You’ve seen our liveblog, which provides a detailed and technical look at today’s birthright citizenship oral arguments before the Supreme Court. I want to focus on a broad and critical issue. The Trump administration brought this to the Supreme Court. While the underlying or substantive issue is birthright citizenship, they were not seeking to have that issue resolved. They wanted the Court to address whether federal trial courts can issue national injunctions binding the hands of the incumbent administration.
That is not a made-up issue. Under Joe Biden, conservatives got great mileage out of a handful of game trial court judges who would go for basically anything right-wing lawyers came up with. But what the White House at least wants the Court to do is give it license to pursue its blatantly unconstitutional claims about birthright citizenship at least until the individual cases make their way to the Court for final resolution.
There was some question among the lawyers I spoke to whether the justices were basically in on this — a medium term license to violate the Constitution and deport American citizens — or whether they are so tightly sealed in their procedural big think bubble that they’re unable to grasp the bigger picture. I’m not really able to believe that anyone is that ignorant and credulous. But who knows? Maybe I underestimate the power of the bubble.
Whichever it is the whole spectacle points to the lateness and insufficiency of the heavily corrupted federal judiciary. The existence of birthright citizenship is not a real question. The matter is settled by the plain language of the 14th Amendment. It is also written using terms of art with clear meanings in English law. The current exercise is simply one of finding a few lawyers who will go to work with a dictionary to produce an alternate meaning in the hopes that five justices can be found who will pretend to believe it.
The assumption has been that even a court as thoroughly corrupted as this one can’t produce five votes for that. And that’s why the White House actually doesn’t want a decision on the merits. They want a year or two in which to pretend the 14th Amendment doesn’t exist.
Even the question lays bare a key feature of the judiciary over the last four months. We have months of unconstitutional actions in which the courts are focused on technical issues of standing and process and whatnot before the core issues are even addressed. We’ve seen this in the Alien Enemies Act cases where only in the last week or so have we seen judges, in some cases Trump appointees, say no: the White House’s whole argument about the Alien Enemies Act is false and so all the rest of the litigation and the claims are moot.
Why are we hearing this only four months in?

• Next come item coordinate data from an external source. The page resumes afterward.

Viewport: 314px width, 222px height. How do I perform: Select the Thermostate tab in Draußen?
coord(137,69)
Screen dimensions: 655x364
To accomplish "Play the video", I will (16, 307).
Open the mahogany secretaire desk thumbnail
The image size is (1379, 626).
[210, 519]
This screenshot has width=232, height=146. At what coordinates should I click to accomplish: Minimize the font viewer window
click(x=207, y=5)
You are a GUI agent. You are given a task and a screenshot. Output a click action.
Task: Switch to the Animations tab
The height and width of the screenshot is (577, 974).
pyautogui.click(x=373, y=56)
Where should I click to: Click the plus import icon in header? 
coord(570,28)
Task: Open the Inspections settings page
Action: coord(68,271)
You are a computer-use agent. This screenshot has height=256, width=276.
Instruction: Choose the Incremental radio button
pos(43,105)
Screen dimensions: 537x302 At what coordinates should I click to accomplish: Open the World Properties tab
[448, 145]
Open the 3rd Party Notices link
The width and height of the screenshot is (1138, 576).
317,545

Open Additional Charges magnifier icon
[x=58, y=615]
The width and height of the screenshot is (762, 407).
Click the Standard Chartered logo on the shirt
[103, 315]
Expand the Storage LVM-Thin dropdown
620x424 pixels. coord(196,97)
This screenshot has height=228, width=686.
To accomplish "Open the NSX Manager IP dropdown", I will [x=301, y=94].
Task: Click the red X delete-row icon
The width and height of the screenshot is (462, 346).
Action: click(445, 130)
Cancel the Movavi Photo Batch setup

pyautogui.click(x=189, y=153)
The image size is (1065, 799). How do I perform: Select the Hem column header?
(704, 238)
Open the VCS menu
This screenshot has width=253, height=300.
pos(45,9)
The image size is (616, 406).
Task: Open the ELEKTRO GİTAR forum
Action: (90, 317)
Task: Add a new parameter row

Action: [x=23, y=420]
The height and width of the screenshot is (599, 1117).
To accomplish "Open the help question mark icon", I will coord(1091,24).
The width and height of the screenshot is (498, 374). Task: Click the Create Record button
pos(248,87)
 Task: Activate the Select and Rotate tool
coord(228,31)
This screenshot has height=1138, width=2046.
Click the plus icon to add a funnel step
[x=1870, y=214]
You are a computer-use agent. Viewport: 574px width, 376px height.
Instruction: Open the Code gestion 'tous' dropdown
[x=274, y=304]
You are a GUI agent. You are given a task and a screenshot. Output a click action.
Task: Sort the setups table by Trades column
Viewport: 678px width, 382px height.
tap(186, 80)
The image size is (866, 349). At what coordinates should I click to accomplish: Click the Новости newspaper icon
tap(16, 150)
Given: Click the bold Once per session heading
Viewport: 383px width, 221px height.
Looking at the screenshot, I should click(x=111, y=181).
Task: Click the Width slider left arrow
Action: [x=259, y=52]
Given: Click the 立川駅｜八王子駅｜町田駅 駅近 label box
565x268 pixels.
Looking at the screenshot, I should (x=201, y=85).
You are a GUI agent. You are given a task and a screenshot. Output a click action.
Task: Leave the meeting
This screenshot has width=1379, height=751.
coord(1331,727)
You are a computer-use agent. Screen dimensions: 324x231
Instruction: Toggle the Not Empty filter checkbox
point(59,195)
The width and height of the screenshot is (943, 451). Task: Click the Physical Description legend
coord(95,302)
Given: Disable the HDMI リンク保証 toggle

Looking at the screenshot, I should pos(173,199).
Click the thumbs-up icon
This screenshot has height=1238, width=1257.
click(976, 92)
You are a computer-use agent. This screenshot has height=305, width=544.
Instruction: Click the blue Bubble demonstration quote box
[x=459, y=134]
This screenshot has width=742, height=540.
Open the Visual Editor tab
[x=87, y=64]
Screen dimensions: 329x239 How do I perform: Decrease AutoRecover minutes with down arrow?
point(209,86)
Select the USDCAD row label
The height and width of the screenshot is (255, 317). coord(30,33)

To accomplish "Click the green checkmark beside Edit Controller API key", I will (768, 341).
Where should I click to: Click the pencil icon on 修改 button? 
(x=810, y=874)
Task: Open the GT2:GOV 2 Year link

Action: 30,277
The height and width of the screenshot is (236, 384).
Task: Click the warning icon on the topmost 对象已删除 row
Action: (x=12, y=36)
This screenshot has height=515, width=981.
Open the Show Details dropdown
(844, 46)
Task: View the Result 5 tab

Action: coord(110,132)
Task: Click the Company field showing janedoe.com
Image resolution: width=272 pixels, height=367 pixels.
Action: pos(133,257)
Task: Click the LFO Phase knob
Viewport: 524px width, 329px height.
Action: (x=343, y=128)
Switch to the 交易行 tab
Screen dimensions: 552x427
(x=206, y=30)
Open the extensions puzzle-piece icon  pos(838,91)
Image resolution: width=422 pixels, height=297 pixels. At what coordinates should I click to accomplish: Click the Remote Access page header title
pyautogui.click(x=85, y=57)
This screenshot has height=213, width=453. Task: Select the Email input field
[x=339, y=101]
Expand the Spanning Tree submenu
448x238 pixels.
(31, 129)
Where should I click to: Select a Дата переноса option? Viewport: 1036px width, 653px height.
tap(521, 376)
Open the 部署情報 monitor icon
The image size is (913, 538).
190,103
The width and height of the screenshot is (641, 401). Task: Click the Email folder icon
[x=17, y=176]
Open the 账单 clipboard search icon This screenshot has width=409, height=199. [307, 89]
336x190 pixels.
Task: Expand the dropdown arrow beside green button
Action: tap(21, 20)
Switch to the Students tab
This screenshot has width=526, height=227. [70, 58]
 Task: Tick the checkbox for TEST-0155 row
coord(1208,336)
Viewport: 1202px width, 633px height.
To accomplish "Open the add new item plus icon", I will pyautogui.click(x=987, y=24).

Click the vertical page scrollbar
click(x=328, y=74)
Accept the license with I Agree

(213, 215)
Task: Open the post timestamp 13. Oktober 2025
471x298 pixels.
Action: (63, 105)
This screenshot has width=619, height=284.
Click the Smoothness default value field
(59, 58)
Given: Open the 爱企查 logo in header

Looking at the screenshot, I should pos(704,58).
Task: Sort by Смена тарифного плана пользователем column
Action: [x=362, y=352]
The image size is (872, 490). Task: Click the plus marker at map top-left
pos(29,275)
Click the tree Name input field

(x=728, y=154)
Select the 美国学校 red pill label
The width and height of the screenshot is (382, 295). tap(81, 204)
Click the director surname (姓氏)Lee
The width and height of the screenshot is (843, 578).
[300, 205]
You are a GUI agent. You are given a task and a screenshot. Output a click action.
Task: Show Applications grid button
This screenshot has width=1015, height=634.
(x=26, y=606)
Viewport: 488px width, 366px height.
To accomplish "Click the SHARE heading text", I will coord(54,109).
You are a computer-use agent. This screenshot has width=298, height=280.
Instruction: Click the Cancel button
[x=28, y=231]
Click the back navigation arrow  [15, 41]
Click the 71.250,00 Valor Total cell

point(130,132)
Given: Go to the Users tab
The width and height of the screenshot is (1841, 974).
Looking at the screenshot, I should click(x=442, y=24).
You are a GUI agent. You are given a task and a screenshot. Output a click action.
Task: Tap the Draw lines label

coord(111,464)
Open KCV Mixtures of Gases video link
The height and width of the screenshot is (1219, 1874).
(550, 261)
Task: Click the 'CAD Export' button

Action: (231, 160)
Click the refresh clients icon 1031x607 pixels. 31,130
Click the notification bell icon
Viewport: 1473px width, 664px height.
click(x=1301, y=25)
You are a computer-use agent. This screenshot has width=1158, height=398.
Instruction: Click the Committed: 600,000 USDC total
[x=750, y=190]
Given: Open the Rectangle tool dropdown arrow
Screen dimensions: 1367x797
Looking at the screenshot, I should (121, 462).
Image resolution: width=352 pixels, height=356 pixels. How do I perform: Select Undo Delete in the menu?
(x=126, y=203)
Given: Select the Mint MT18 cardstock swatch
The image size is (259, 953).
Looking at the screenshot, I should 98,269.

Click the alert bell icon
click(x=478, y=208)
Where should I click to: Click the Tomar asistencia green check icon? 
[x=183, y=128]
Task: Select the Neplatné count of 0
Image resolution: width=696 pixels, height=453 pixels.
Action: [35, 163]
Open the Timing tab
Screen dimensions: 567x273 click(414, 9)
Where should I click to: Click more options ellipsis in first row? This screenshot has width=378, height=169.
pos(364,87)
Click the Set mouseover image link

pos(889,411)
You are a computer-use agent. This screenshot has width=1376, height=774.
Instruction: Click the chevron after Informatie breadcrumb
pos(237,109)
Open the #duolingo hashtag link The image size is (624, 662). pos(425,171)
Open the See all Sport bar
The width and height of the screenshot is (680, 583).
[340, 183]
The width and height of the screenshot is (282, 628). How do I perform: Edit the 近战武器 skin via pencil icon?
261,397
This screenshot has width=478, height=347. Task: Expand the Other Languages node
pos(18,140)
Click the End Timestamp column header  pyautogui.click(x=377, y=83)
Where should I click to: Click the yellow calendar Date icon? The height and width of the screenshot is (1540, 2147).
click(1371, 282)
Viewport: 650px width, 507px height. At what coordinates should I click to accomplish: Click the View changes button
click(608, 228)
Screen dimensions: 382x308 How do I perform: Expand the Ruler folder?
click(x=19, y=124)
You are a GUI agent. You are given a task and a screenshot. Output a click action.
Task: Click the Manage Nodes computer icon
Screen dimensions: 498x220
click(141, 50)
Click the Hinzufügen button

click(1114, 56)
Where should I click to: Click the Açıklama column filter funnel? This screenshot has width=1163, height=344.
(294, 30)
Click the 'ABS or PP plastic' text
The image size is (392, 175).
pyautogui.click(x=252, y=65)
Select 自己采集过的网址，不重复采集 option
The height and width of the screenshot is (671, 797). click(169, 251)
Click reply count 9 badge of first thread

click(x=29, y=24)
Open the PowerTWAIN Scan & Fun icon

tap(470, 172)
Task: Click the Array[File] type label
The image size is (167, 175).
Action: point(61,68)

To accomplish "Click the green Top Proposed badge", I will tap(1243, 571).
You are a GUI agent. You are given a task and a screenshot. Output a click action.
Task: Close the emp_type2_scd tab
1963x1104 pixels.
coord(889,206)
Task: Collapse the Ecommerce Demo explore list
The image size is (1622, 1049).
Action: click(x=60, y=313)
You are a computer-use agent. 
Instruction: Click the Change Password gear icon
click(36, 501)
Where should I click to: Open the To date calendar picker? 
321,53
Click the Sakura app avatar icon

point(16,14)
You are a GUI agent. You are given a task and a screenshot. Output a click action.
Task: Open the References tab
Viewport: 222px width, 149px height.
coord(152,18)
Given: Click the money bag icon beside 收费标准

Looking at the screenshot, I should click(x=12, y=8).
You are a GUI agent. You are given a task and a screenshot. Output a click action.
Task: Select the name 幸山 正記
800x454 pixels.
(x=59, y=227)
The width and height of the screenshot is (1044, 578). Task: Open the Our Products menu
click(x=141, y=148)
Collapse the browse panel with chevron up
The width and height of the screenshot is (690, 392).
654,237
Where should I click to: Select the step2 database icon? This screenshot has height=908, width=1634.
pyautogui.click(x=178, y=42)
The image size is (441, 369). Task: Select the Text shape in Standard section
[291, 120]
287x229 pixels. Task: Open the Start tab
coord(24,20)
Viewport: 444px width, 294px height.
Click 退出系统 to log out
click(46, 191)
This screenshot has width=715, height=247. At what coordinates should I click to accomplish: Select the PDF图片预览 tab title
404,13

As a non-lawyer, let me reassure the lawyers that I know that the “technical” issues of standing and process are essential components of the rule of law. But the Court’s overriding charge is to stop violations of the Constitution — not just eventually but with alacrity. Perhaps we might say that when there is an active war on the Constitution, you need a wartime Supreme Court. And for reasons both of willful bad action and hideboundness, we simply don’t have one.
It’s true that, ideally, matters of great national import wouldn’t be decided by one or a few trail-court judges. In this case since the judges in question are blocking obvious and willful constitutional violations, it’s really not a problem. But if it is a problem, the answer is to settle the matter at a higher level, either permanently or with a higher level injunction. What the White House is looking for here is a delay or creation of a loophole for the purpose of committing more crimes against the Constitution. Let’s hope they don’t provide it. But again and again, that’s what we’ve seen, perhaps in less egregious ways, over the last four months.